For failing to comply with an investigation into anti-child abuse policies, an Australian regulator fined Elon Musk’s social networking platform X A$610,500 ($386,000), dealing a setback to a business that has struggled to retain advertisers amid claims that it is becoming lax in content moderation.
The e-Safety Commission punished Musk’s platform X, which he renamed from Twitter, for not responding to inquiries about how quickly it addressed accusations of child abuse content on the site and how it found it.
Although little in comparison to the $44 billion Musk paid for the website in October 2022, the fine is a blow to the company’s image since advertisers have been cutting down on their investment on a platform that has ceased most content control and let thousands of banned users to be reactivated.
X was recently accused of failing to control misinformation regarding Hamas’ attack on Israel, prompting the EU to announce that it was looking into possible violations of its new digital regulations.
“If you’ve got answers to questions, if you’re actually putting people, processes and technology in place to tackle illegal content at scale, and globally, and if it’s your stated priority, it’s pretty easy to say,” Commissioner Julie Inman Grant said in a telephone interview.
Inman Grant, a public policy director at X until 2016, continued, “The only reason I can see to fail to answer important questions about illegal content and conduct occurring on platforms would be if you don’t have answers.”
After Musk’s purchase, X dissolved its Australian office. Thus, Reuters was unable to contact a local representative. The media email address for the San Francisco-based business did not immediately respond to a request for comment.
Australian regulations that went into force in 2021 allow the regulator to punish internet businesses that fail to provide information about their online safety policies. Grant says the regulator may take the firm to court if X refuses to pay the penalties.
Musk stated that “removing child exploitation is priority #1” after turning the firm private. The Australian regulator, however, said that X claimed the site was “not a service used by large numbers of young people” when questioned about how it prevented child grooming on the platform.
According to X, the anti-grooming technology that is currently on the market “is not of sufficient capability or accuracy to be deployed on Twitter.”
Inman Grant stated that the commission also warned Alphabet (GOOGL.O) Google for noncompliance with its request for information on managing child abuse content, referring to the search engine giant’s replies to several inquiries as “generic.” Google expressed disappointment at the notice despite having worked with the regulator.
Google’s director of government affairs and public policy for Australia, Lucinda Longcroft, stated, “We remain committed to these efforts and collaborating constructively and in good faith with the e-Safety Commissioner, government, and industry on the shared goal of keeping Australians safer online.”

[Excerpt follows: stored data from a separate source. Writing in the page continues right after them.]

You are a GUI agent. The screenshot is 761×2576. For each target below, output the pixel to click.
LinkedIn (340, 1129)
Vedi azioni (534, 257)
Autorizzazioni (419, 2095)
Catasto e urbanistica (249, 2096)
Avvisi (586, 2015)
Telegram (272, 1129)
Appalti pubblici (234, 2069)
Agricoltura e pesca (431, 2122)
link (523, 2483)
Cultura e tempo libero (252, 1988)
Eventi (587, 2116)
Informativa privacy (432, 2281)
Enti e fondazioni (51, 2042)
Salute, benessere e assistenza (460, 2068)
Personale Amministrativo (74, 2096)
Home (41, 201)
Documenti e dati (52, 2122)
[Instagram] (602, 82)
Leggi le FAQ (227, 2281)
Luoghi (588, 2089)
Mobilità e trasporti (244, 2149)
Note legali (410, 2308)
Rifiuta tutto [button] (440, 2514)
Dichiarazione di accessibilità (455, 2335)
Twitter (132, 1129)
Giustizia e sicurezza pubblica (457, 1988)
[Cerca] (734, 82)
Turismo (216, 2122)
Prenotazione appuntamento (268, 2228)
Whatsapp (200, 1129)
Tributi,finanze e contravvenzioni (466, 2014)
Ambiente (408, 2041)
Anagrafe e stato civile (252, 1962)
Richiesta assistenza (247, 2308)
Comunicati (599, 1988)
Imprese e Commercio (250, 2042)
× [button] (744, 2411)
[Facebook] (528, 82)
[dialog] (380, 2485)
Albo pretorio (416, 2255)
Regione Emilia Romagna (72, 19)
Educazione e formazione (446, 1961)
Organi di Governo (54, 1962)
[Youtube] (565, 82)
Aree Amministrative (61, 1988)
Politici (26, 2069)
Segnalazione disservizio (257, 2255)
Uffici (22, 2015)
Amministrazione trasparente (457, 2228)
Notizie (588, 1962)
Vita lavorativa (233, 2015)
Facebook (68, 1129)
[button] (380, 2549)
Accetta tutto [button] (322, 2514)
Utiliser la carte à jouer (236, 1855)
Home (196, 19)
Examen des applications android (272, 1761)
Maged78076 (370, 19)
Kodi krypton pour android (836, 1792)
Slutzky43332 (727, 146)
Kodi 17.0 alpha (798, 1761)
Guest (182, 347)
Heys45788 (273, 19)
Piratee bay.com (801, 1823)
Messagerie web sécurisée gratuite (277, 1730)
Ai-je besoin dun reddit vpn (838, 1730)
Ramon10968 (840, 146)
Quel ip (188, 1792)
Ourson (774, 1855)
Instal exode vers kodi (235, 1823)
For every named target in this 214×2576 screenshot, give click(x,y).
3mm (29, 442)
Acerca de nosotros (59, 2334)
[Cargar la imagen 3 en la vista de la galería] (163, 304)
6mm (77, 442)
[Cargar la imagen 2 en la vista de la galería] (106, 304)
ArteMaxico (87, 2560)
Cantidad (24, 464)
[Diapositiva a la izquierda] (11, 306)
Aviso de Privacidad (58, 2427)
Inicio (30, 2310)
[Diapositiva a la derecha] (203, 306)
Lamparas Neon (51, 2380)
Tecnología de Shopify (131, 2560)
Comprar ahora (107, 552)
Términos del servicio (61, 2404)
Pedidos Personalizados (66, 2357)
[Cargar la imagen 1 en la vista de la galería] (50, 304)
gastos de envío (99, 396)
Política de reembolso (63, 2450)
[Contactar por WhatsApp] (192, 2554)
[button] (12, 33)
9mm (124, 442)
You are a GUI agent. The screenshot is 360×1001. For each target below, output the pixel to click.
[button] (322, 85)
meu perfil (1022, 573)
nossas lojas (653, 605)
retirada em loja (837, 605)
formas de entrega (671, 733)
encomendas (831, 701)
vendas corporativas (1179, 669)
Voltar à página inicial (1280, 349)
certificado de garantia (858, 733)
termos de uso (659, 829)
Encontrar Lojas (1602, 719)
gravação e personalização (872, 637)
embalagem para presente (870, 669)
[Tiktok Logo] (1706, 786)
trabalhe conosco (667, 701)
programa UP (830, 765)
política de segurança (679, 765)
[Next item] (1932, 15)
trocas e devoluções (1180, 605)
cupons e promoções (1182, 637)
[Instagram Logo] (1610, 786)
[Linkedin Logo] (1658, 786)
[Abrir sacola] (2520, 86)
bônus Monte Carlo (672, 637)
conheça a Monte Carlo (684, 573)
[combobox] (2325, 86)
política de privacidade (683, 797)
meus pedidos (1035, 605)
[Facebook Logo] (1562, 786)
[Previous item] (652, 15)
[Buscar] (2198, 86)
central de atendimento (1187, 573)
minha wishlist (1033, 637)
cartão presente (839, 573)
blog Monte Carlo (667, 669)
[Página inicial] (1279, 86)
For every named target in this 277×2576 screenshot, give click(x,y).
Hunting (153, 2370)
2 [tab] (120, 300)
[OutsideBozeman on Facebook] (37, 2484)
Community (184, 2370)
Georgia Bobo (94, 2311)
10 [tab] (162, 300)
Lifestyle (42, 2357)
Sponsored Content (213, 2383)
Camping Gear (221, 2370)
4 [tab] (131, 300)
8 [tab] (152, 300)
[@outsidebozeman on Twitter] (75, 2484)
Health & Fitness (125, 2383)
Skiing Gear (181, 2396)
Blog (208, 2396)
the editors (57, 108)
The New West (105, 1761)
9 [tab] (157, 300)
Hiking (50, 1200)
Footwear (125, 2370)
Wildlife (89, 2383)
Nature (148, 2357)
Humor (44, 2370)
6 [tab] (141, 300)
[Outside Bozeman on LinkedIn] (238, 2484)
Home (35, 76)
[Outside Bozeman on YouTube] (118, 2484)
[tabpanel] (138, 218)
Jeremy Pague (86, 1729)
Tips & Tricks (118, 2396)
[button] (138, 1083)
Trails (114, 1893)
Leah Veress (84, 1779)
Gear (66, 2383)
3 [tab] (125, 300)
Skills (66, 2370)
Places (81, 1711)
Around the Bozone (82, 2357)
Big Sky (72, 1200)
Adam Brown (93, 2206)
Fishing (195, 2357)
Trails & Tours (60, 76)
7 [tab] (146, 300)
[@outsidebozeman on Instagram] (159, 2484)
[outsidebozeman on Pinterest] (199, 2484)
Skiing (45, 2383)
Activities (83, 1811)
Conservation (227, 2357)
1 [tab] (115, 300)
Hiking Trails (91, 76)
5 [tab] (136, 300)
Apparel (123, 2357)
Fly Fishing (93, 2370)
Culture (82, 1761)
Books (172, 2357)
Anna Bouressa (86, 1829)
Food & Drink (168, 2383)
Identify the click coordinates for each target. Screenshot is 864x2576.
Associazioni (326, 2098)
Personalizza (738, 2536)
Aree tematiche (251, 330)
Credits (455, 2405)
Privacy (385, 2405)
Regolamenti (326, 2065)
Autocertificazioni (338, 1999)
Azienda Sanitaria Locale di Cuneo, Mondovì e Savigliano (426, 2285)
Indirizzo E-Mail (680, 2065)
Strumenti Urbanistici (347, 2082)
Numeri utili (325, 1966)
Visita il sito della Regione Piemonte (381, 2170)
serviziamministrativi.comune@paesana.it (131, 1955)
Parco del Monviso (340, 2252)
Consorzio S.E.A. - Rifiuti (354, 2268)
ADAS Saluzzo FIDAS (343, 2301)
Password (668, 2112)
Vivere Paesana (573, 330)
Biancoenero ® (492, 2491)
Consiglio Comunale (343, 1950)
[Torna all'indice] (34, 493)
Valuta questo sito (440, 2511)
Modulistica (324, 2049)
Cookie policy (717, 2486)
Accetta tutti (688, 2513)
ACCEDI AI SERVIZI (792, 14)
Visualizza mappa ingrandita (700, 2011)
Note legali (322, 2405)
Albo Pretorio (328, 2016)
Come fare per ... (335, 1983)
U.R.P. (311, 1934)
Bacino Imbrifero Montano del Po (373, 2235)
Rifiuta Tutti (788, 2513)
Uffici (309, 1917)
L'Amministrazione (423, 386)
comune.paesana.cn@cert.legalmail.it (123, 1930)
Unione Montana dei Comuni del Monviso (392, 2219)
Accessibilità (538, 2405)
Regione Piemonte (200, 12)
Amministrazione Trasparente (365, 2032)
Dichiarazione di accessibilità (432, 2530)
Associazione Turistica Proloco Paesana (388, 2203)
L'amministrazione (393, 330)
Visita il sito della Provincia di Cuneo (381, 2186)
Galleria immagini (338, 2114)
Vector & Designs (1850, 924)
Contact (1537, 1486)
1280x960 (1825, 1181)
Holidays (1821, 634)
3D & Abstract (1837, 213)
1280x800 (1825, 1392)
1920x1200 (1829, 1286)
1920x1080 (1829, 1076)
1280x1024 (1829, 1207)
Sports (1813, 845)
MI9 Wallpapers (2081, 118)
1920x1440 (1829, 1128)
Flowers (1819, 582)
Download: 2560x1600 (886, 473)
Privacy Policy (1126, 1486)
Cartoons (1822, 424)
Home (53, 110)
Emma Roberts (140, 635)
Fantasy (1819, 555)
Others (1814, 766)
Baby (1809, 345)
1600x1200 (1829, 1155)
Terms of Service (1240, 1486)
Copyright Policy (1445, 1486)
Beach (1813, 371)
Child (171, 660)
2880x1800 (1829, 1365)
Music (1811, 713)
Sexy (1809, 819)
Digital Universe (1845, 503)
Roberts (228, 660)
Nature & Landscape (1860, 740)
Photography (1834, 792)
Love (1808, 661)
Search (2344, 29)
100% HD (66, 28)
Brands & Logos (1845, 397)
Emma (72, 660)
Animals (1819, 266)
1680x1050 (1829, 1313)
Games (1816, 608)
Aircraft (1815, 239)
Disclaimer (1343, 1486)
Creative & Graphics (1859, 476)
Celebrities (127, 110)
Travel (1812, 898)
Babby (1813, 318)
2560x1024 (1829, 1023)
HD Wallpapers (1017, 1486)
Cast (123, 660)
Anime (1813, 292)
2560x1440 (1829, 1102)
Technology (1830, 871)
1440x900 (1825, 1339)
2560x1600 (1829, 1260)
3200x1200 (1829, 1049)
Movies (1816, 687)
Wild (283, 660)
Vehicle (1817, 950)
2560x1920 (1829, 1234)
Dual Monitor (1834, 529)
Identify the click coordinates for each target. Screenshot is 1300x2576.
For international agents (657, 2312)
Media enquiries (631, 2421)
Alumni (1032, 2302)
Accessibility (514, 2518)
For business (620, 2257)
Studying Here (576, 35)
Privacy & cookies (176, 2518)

The regulator said that X’s noncompliance was more significant, including the company’s refusal to provide information on how quickly it responded to accusations of child abuse, the procedures it took to identify child abuse in live streams, and the number of staff members it employed for content moderation, safety, and public policy.
The business informed the regulator that it had reduced its employment by 80% internationally and no longer had a public policy team in Australia, down from two before Musk’s acquisition.
After Musk took the company private, X reported to the regulator that its proactive detection of child abuse material in public posts decreased.
Because “the technology is still in development,” the business informed the regulator that it does not utilize tools to find the content of private conversations.